Anyway, I found these great magnets at Blick art store and used some birthday money and some 40% off coupons to get them. They are nice and strong and had the right 'look' to them. I was able to get one magnet per friend.
This was a shorert lesson since we had graduation practice this day. I walked the kids through a chart with items to test for their magnetic-ness (spell check says that's not a word- seriously?). We made predictions and checked our guess. The one we all guessed wrong about was the pop can.
After I felt pretty sure they understood the process, I gave them a partner, one sheet per friend and a bag of things to test. They worked spread out around the room testing the items in their bags and recording their answers.
I had tried to make sure that each group had at least one student in it that I felt could figure this activity out and record it properly. A few groups had it just right, but there were groups marking every box and groups marking nothing.
When the kids were mostly done, I called them back to the circle and we went over the answers. I had a large sheet just like their individual sheet. We don't have a lot of technology... ok, any technology at our preschool.

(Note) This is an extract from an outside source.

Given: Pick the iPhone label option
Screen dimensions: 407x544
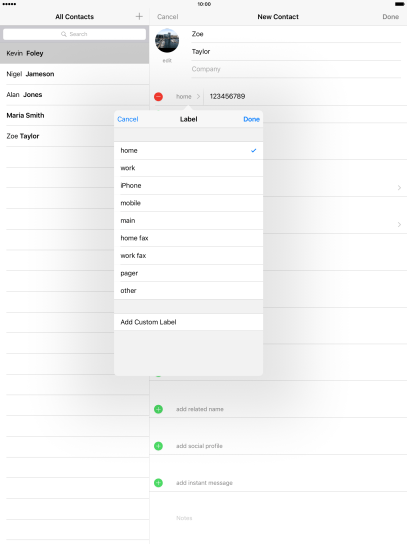Looking at the screenshot, I should click(188, 186).
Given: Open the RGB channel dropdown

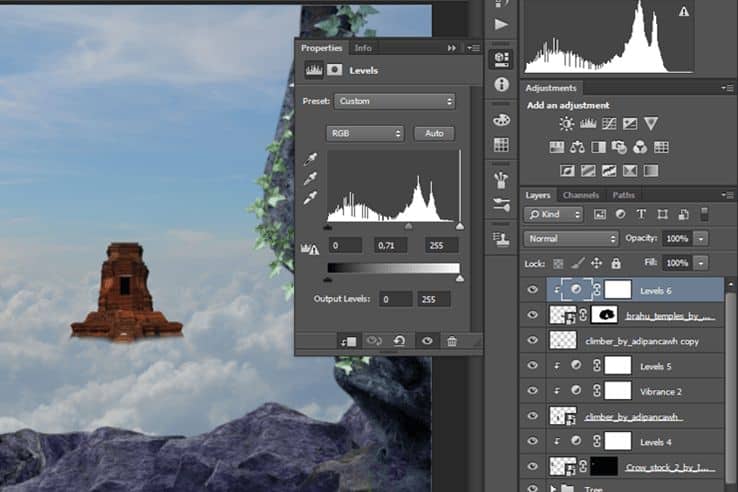Looking at the screenshot, I should (x=365, y=133).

I could have just had it loaded up on the smart-board, but we'll probably never have one of those. We're old school- crank pencil sharpeners, chalkboards, and we even ring a hand bell to get their attention.
I finally got Lou to let me bring in our magnet building pieces. I bought these when I was pregnant with Bee and saved them for years before letting her play with them. Lou has taken them as his own now.
I have a magnet book in a box in storage somewhere, and didn't get to the library to find one. Instead, I read this Pledge of Allegiance book. We are saying the Pledge of Allegiance at the graduation program and our class has not been saying it all year. We needed to hear the words more clearly and do a little practice.